On Tuesday, the FTC kicks off a two-day hearing to help it reevaluate its approach to consumer privacy.  At the same time, the push for federal privacy legislation is moving forward in 2019, and one common theme from the bills that have been introduced is a greater role for the FTC.  But, despite these developments, the FTC so far has been relatively conflicted about seeking wide-ranging power from Congress to set privacy rules across the country -- a reluctance that reflects the agency’s history, and in particular its ill-fated history with attempting to regulate children’s advertising.

As Congress considers privacy legislation, the FTC has broadly supported maintaining its role in privacy enforcement.  In February, FTC Chairman Joseph Simons reiterated his support for “privacy legislation that would be enforced by the FTC.”  Chairman Simons has also called the FTC’s privacy enforcement program “a top priority.”  And the FTC’s upcoming hearing looks to reexamine its current approach to privacy to address “fundamental questions about what the goals of policymaking and enforcement in the privacy area should be . . .”

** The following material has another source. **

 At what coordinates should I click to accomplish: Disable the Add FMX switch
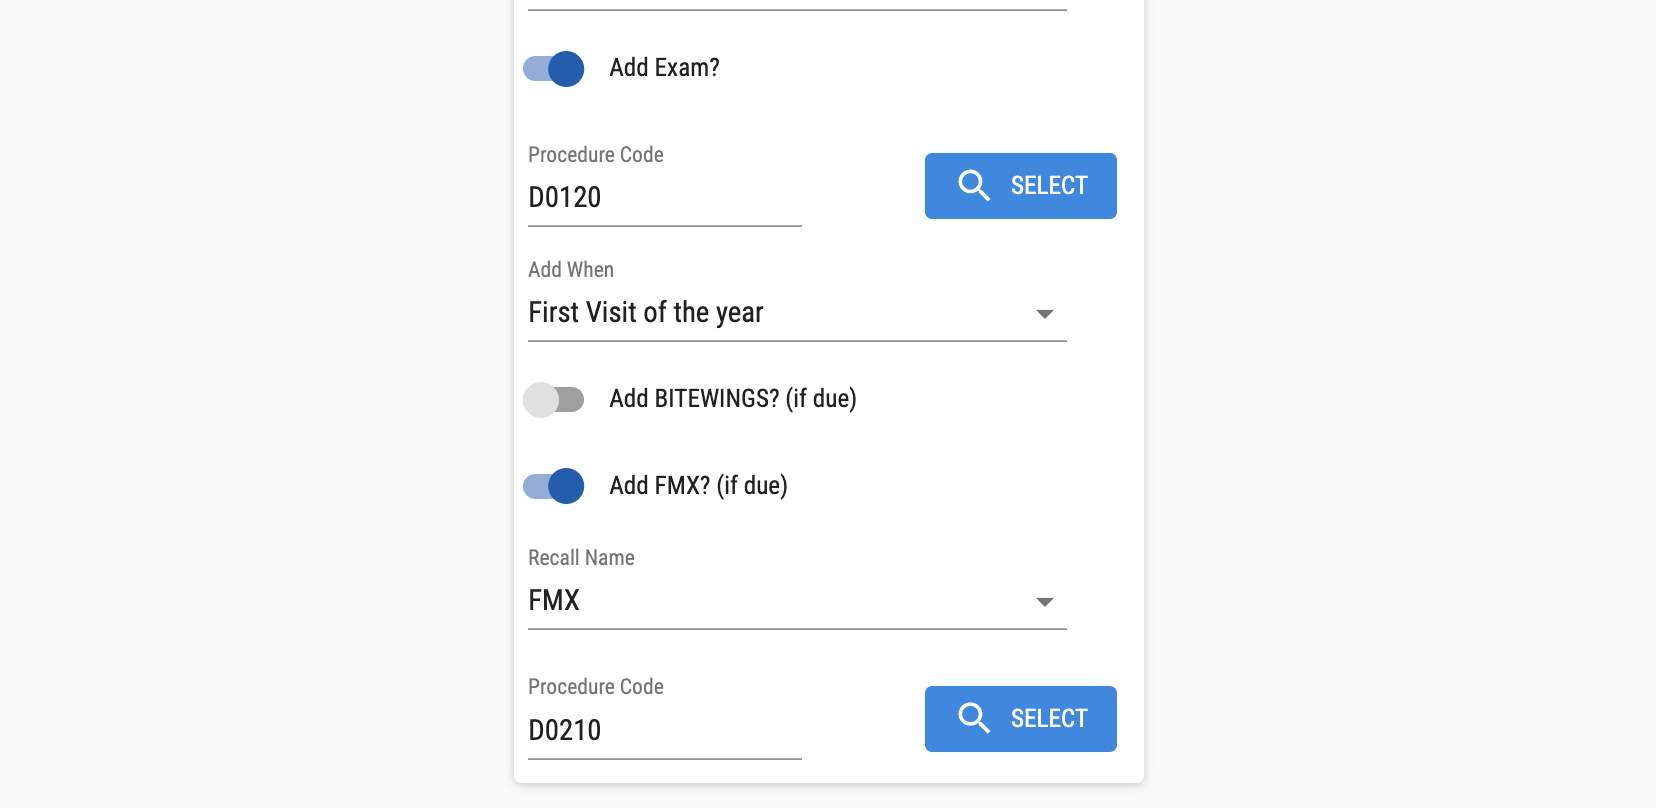[x=554, y=487]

But, the FTC has also expressed some not-so-veiled hesitation about being given broad policymaking authority in this arena.  In comments to an NTIA consumer privacy proceeding, the FTC pitched its enforcement credentials but also noted that crafting privacy legislation would “involve difficult value judgements that are appropriately left to Congress.”  Chairman Simons used almost identical language in remarks before the Senate in November, noting that the privacy policymaking process “will involve difficult value judgments and tradeoffs that are appropriately left to Congress.”  Commissioner Phillips has also been vocal.  He warned that “[g]iven the value judgments that must be made, Congress is the place to make them,” and argued that “[b]road delegations to an expert agency are a poor substitute for the lawmaking process that our founders created.” 

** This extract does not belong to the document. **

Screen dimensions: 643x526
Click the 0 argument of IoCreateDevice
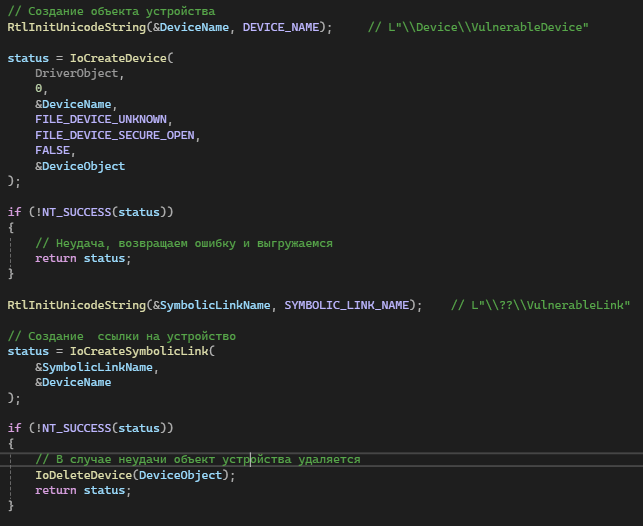(39, 89)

Why the apparent reluctance for a broad privacy mandate?  In this case, there may be a larger institutional concern at play.  The Commission’s attitude appears to harken back to the agency’s “kid vid” controversy:  a failed FTC rulemaking from the late 1970’s, in which the FTC proposed regulating certain television advertisements to children.  In a 2006 postmortem from one of the principal architects of the rulemaking, Tracy Westen described the intense pushback the Commission received:  “During the FTC’s three-year rulemaking period, the FTC was called a ‘National Nanny’ by the Washington Post. The rhetoric stuck.”  Congress allowed the agency’s funding to lapse, and the agency was shut down for a brief time.  Under pressure from Congress, the FTC released its 1980 policy statement on unfairness, which limited the agency’s unfairness jurisdiction to a three-part test, now codified at 15 U.S.C. § 45(n)

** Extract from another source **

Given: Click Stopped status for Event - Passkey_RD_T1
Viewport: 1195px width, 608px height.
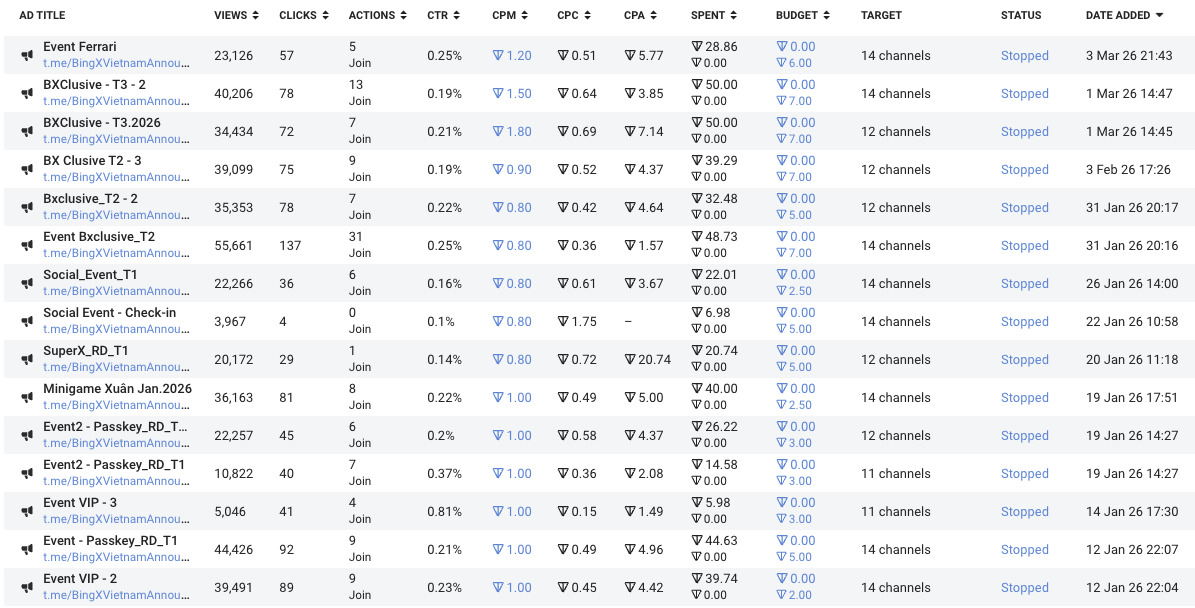Looking at the screenshot, I should [1024, 549].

And in a move directly relevant to today, Congress passed the Federal Trade Commission Improvements Act of 1980, which placed significant restrictions on the FTC’s rulemaking authority.  One commentator has calculated that promulgating rules after the Improvements Act has taken the FTC an average of more than five and a half years.  In contrast, in the few areas where the FTC has been able to conduct APA rulemakings, promulgation has averaged less than a year. 

The Commission’s hesitance to accept primary responsibility for crafting substantive federal privacy policy is very likely grounded in its desire to avoid another kid vid scenario where it becomes a widespread target for its policymaking choices.  Nor should this fear be unfounded.  Federal privacy policy will have to confront a host of difficult questions involving tradeoffs with different constituencies.  Should there be a codified right to data portability?  Should consumers be able to require companies to delete their data?  Should privacy regulations apply to small businesses?  The list could go on, and each choice would provide disappointed interest groups with ammunition to label the FTC as a “national nanny.”  The Commission’s rulemaking history will weigh on the agency as it navigates its way forward on privacy in the coming months.